Il est probable que, à propos des aspects développés dans le premier point, les Taghlib avaient subi dès avant le VIème siècle une importante christianisation, voire une « jacobitisation » de leur univers spirituel et peut être juridique. Pour autant, nous ne pouvons nous appuyer sans précaution sur la biographie du Qadîshâ Marî Ahûdemmeh. En effet, celle-ci ne peut avoir été rédigée dans le contexte du premier VIIème siècle, comme le copiste qui assembla sur un même parchemin les deux Vies tente de nous le faire croire25.
Le personnage de Ahûdemmeh est très obscur, Fr. NAU semble surpris par la signification de son nom (« frère de sa mère ») qui ne devait pas être très courant, mais pourrait signifier « frère de même mère »). Il reste incertain de voir un homonyme en la personne de l’évêque de la cité Ninawa (région de Mawçil) qui aurait siégé en 554 au concile des évèques d’orient tenu sous la présidence du catholikos nestorien Yôsef en 55426. Jean d’Asie ne retient de son action, dans la troisième partie de son Histoire Ecclésiastique, que sa fonction de président d’une conférence entre les « Orthodoxes » (Monophysites) et les Nestoriens en 554 (sûrement, sous la présidence de Kisrâ’)27. Il aurait alors « obtenu le droit d’établir l’orthodoxie au Bêth Pursayê (Sawâd) »28. Cette version fut reprise par Michel le Syrien, en oubliant les épisodes tragiques de son passage sur terre29. Il est assez tentant de supposer que le personnage jacobite, héros de la rencontre avec les Nestoriens, et martyr de Kisrâ’ comme ennemis du Christ-Dieu, n’est autre qu’un évêque oriental en rupture d’obédience pour des raisons sans doute aussi stratégiques que dogmatiques.

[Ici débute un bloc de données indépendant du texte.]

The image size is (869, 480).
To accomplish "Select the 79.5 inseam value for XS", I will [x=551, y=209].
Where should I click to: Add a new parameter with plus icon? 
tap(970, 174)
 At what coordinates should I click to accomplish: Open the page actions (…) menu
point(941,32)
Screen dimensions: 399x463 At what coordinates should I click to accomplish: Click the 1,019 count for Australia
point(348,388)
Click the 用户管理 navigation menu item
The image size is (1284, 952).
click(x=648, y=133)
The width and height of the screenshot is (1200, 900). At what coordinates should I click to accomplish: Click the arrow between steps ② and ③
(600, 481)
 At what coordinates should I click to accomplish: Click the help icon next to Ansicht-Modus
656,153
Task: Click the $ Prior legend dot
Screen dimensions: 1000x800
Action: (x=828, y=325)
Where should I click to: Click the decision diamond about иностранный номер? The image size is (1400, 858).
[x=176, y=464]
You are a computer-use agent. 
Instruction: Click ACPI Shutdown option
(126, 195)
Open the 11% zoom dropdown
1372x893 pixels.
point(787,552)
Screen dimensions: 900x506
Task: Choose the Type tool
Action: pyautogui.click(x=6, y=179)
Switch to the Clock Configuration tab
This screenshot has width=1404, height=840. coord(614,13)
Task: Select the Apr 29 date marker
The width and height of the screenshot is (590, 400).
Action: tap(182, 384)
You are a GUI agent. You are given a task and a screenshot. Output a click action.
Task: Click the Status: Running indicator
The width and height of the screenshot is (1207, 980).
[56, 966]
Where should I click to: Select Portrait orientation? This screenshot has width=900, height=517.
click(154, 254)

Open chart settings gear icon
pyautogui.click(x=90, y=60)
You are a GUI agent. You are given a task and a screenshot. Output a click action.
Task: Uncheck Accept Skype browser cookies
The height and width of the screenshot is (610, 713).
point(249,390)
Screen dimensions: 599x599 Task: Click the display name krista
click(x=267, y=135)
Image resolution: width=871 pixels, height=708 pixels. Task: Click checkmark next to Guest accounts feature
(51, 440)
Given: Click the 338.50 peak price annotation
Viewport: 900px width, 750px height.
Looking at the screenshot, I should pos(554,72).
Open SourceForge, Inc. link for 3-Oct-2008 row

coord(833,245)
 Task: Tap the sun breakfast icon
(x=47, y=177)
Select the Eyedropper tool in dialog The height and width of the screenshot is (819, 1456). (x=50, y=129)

Gardons toujours à l’esprit la spécificité de l’église de Takrît, qui se battra pour l’obtention d’un titre spécial, le maphrienat, qui n’est en réalité pas acquis avant la fin de la période marwanide.
Aucune de ces sources, dont les informations sont assez anciennes, ne mentionnent la conversion des ‘ammê da-tayyâyê, cet acte est de peu d’intérêt dans le contexte de l’émission de l’information. La Chronique de Zuqnîn, vers 158/775, n’en fait pas encore mention, puisque elle centre son propos sur l’opposition entre Syriens et Arabes, entre Arabes et Perses. Cette prise de position violente et catastrophiste ignore de ce fait la spécificité des Arabes chrétiens, qui contrevient à l’idée d’identicité entre Tayyâyê (arabes) et Mahgrâyê (arabo-musulmans)30. Marûtâ n’est pas son successeur immédiat, Ahûdemmeh décèderait vers 575, et il y eut quelques autres métropolites largement mal connus avant lui, (Qâm-Ishû‘ 578-614 et Samuel 614-29). C’est pourtant cet évêque qui nous fournit des informations contemporaines des Taghlib, et c’est à lui et (évidemment) au Patriarche d’Antioche, qu’on attribue la répartition des 12 évêques suffragants de Takrît parmi lesquels Bar Hebraeus cite les “Taglibâyê qui vivent sous la tente”31.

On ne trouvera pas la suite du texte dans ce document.